Exercises to complete:
1. In the article on Spring Ridge's mobile reception, who announced the new small cell base stations for Spring Ridge and Blackville?
2. In the Spring Ridge mobile reception article, shorten the paragraph that begins "Poor internet and mobile service has been an ongoing battle" into a brief bulleted list that keeps its main facts.
3. Resume the article on Spring Ridge's mobile reception from where it stops.

Page text:

After 10 years of battling poor mobile reception, Spring Ridge residents are celebrating a win.
Last week, New England MP Barnaby Joyce announced new small cell base stations for Spring Ridge and Blackville under the Mobile Black Spot Program after telling the NVI in March that seven different locations around Spring Ridge had been nominated as mobile blackspots on the national database.
A spokesperson for Telstra said the stations for Spring Ridge and Blackville were "still in early stages of planning".
"We don't yet have any timeframes as to when or where these small cells will be installed," they said.
Poor internet and mobile service has been an ongoing battle for residents and the Spring Ridge's Local Advisory Group (LAG) flagged the issue with Liverpool Plains Shire Council in recent months, saying it was a safety concern and negatively impacting businesses. Black-outs worsen the situation and leave residents without services for days at a time.
LAG convenor Vicki Donnelly is thrilled with the recent announcement after sharing her concerns with the NVI in March.
"We're all really pleased to have this news and we're looking forward to a safer community with access to reliable mobile service," she said.
At the time, Ms Donnelly was the bookkeeper at Spring Ridge Engineering and said it was very difficult to operate when their systems went down.
The world wants to stay connected and when you can't be connected, it's an issue.Spring Ridge resident Rose Holland
Co-owner of the business, Rose Holland, echoed Ms Donnelly's comments on Friday, saying "business grinds to a halt" when the internet is down and they can only get mobile service in the office through WiFi.

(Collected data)

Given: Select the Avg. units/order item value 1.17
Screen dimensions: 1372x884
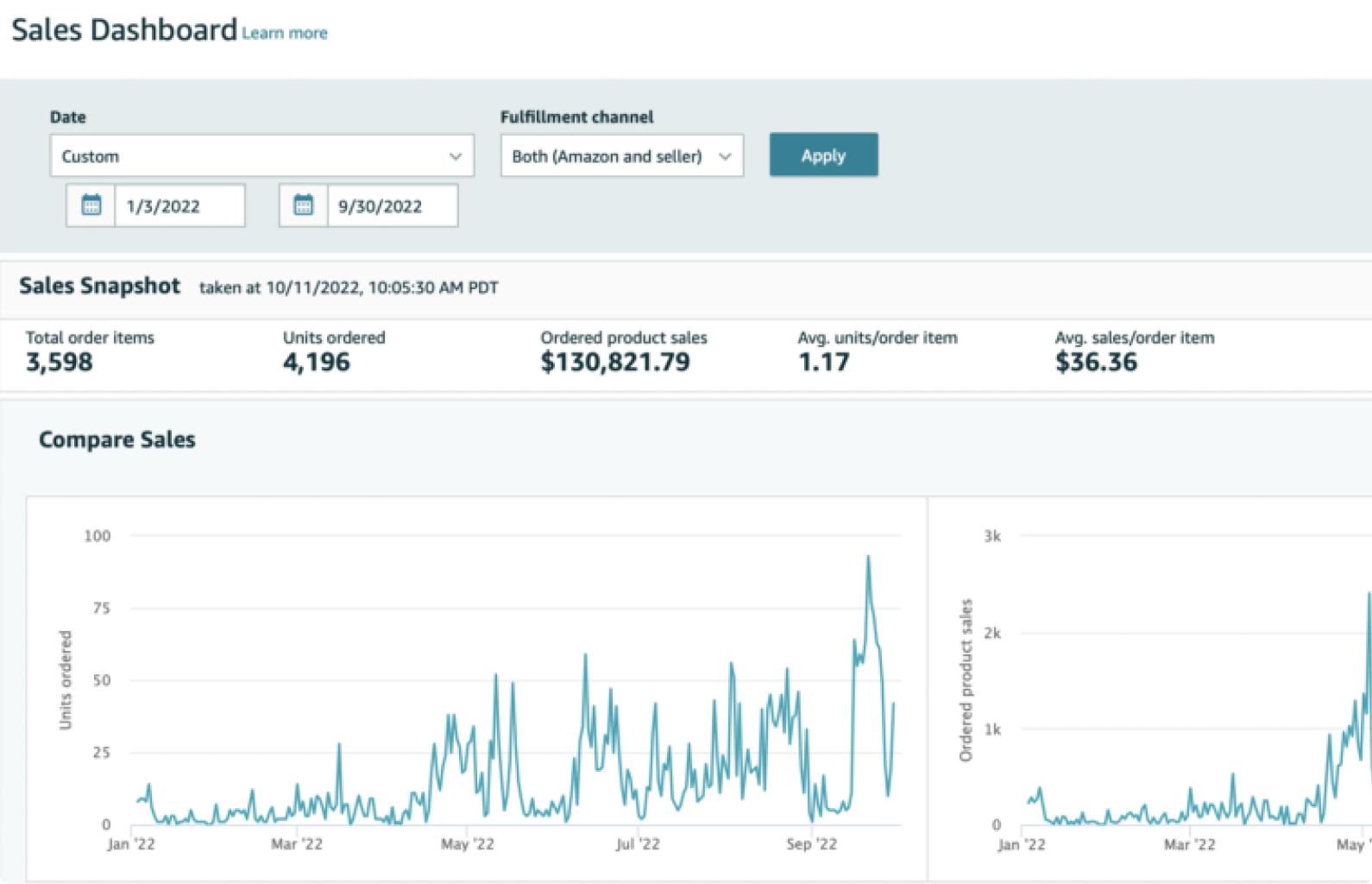Looking at the screenshot, I should (823, 363).
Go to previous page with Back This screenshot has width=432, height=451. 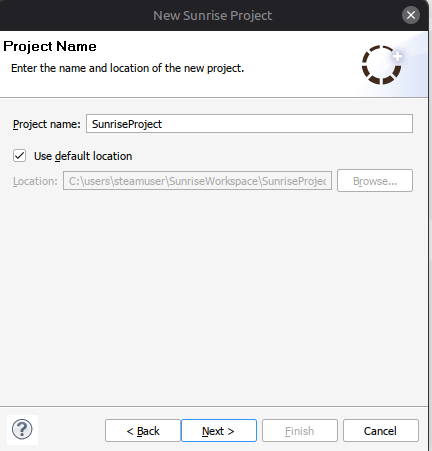coord(143,431)
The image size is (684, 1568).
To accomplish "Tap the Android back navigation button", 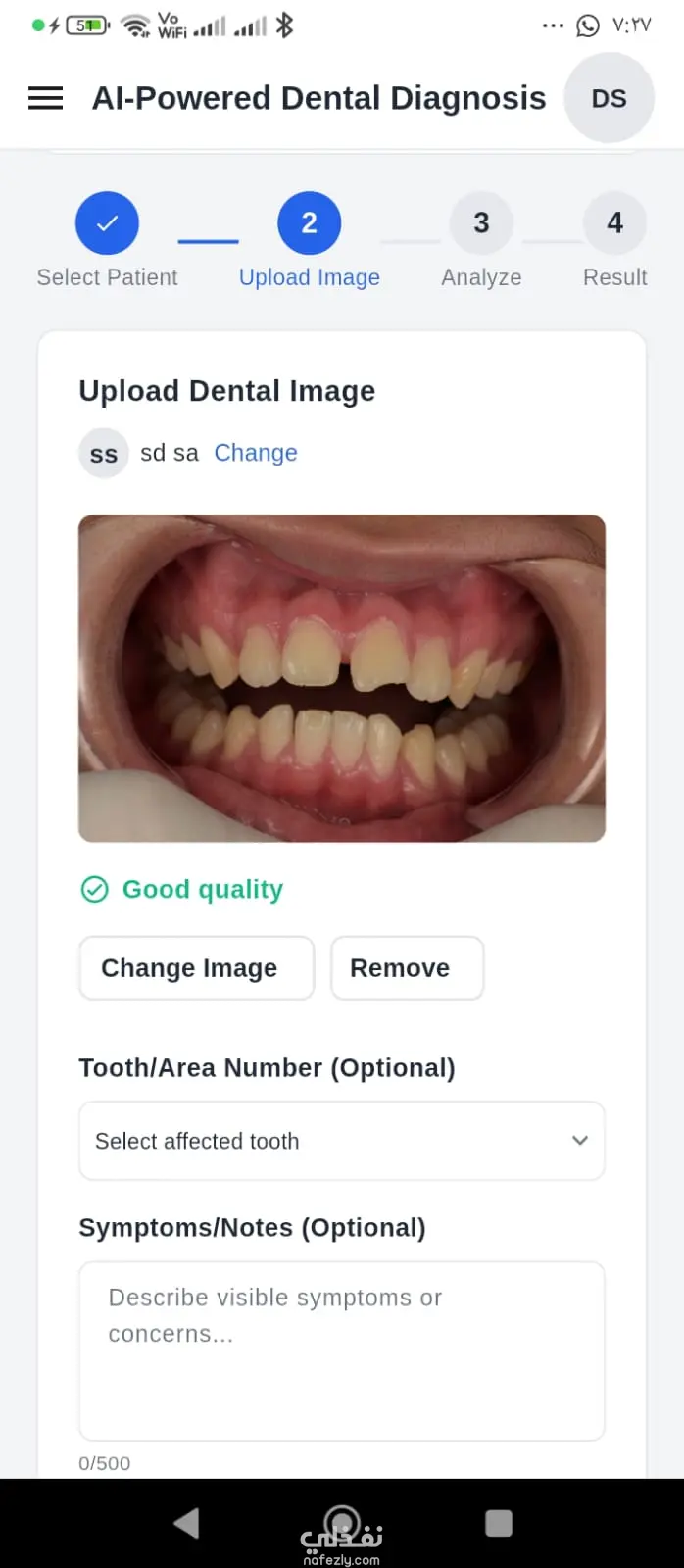I will (186, 1523).
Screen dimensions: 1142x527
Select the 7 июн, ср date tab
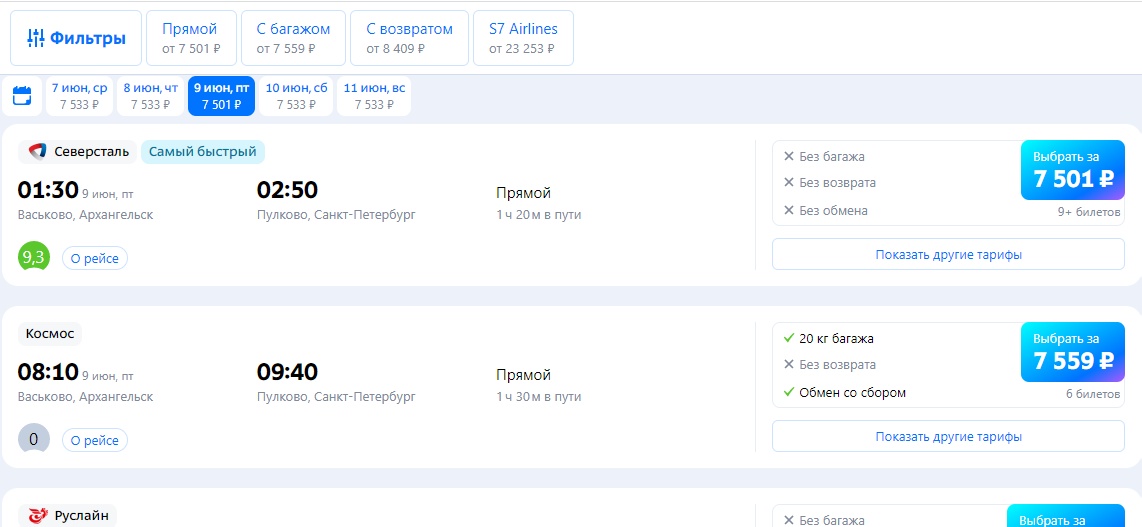pyautogui.click(x=79, y=96)
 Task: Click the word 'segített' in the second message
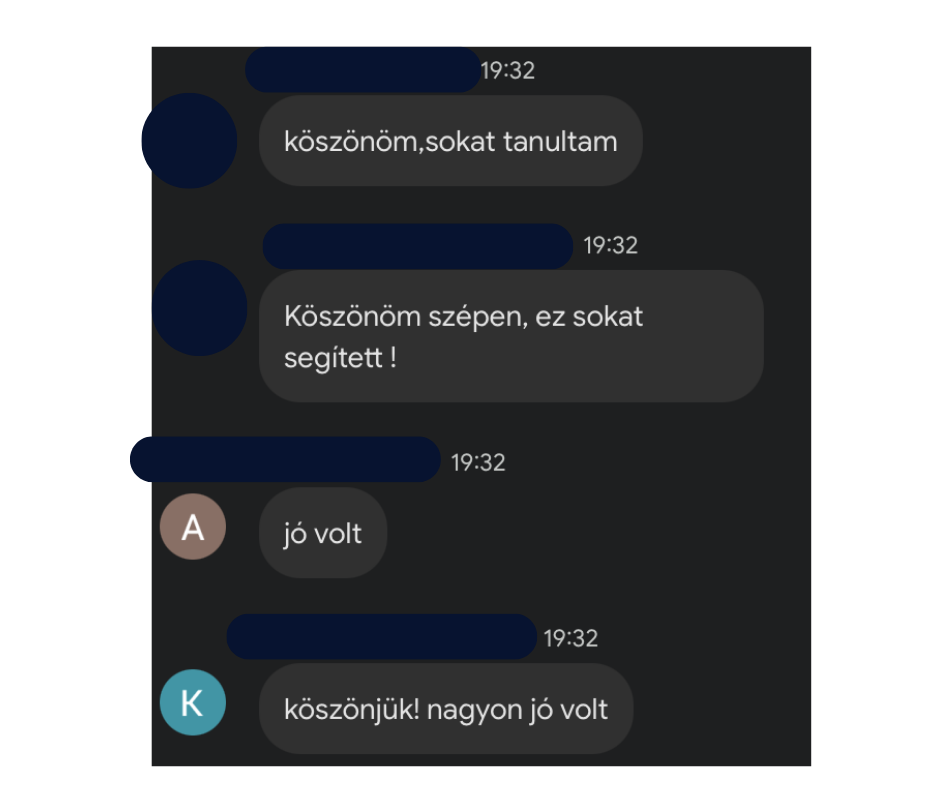pyautogui.click(x=333, y=359)
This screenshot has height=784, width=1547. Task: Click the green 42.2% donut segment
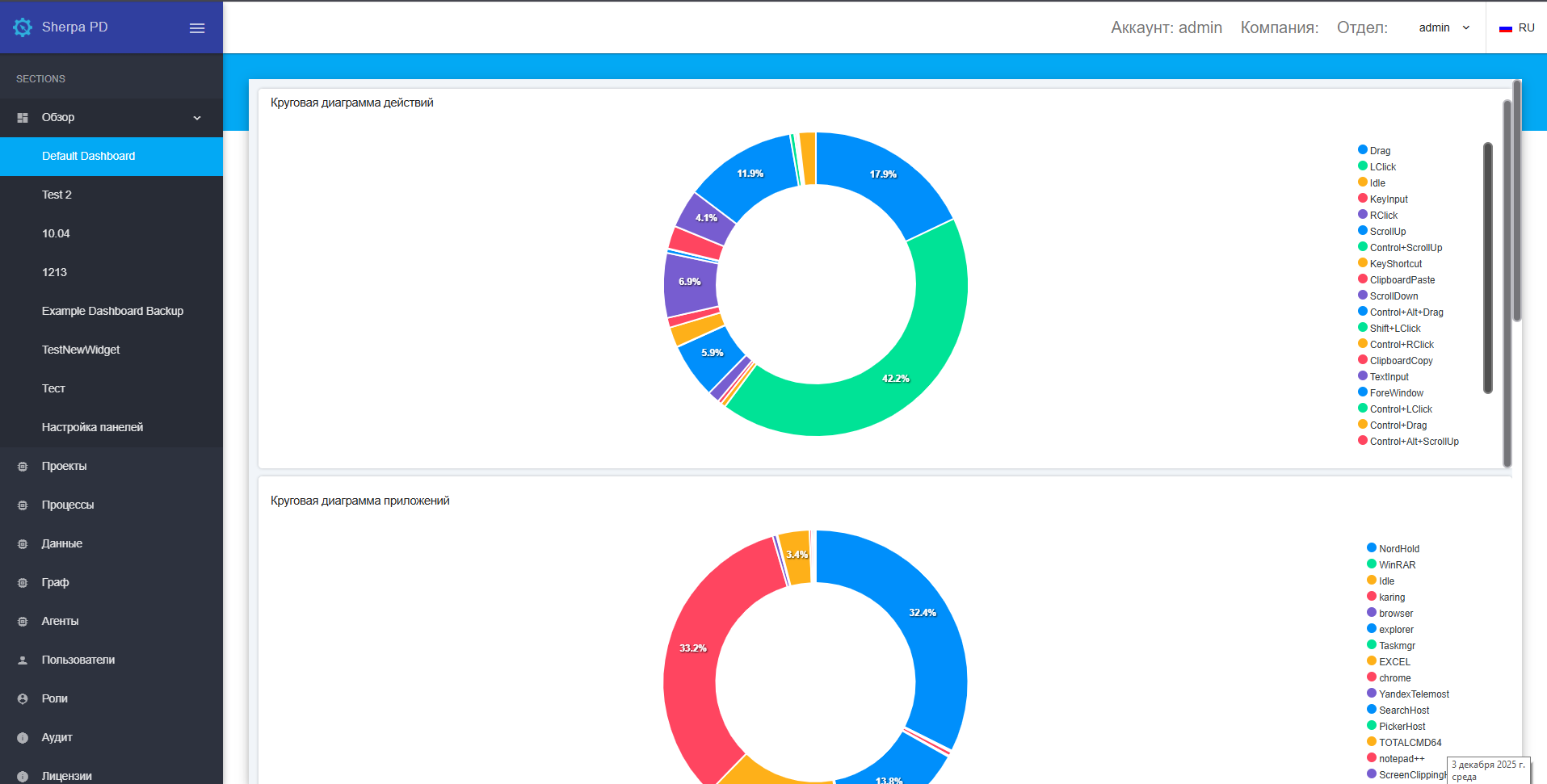coord(897,378)

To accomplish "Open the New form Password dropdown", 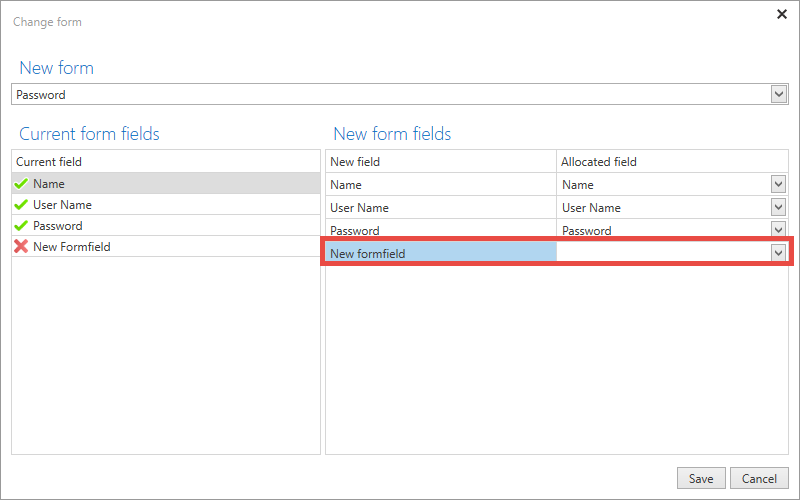I will pyautogui.click(x=779, y=94).
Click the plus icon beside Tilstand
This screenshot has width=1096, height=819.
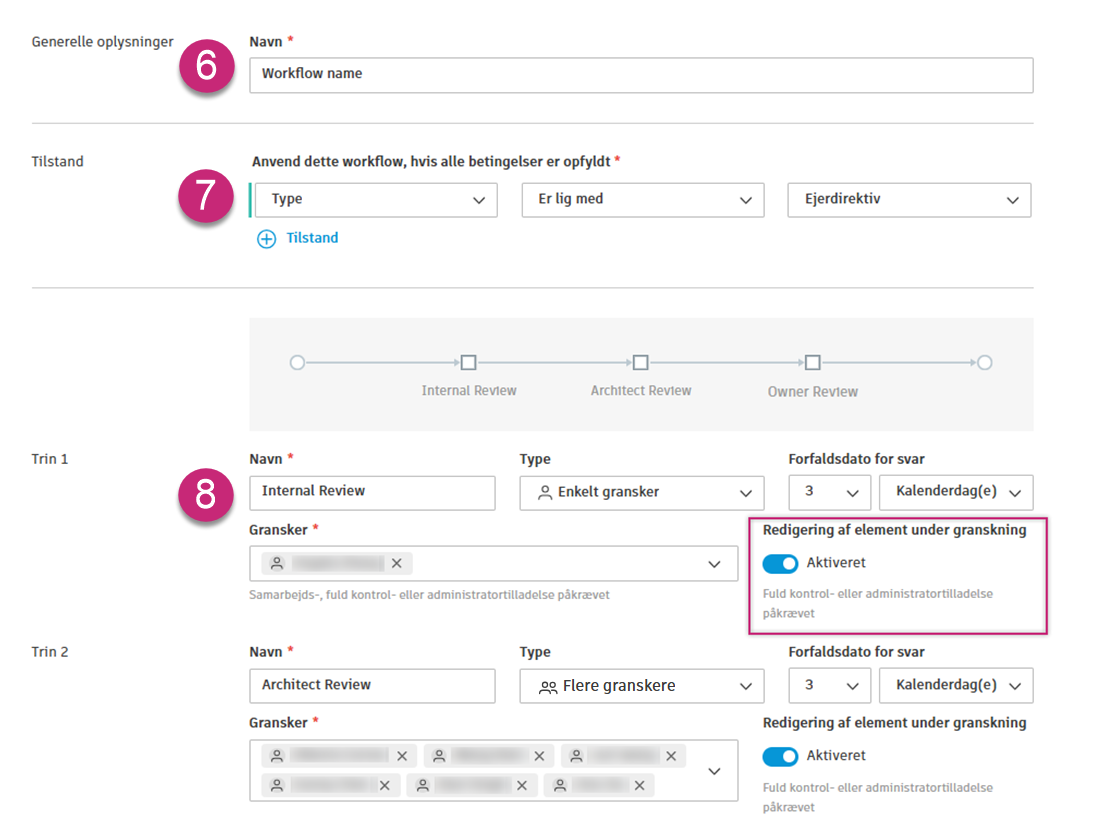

Expected responses:
1. New England MP Barnaby Joyce.

2.
- Poor internet and mobile service has long troubled Spring Ridge residents.
- Spring Ridge's Local Advisory Group (LAG) raised the issue with Liverpool Plains Shire Council in recent months.
- The group called it a safety concern that was hurting businesses.
- Black-outs make things worse, leaving residents without services for days at a time.

3.
"If our [WiFi] service goes down, Eftpos doesn't work ... and we have to walk customers out onto the road to get Eftpos done," Mrs Holland said.
"It's embarrassing. We've got a whole office set-up to conduct business and we have to go onto the road.
"At the moment our mobiles work through WiFi, so no WiFi means no mobile service [in the office]."
Mrs Holland said more mobile infrastructure "can only make things better".
"The world wants to stay connected and when you can't be connected, it's an issue."
Liverpool Plains Shire mayor Andrew Hope said he was pleased to see some movement on the issue.
"It's the first part of the step to address black spot issues and we're looking forward to doing more work to address the rest of them when we go through the process of finding where they are," he said.
The council is currently awaiting the results of its recent online questionnaire about mobile reception in the shire, which was issued through its new Telecommunications Outreach Program.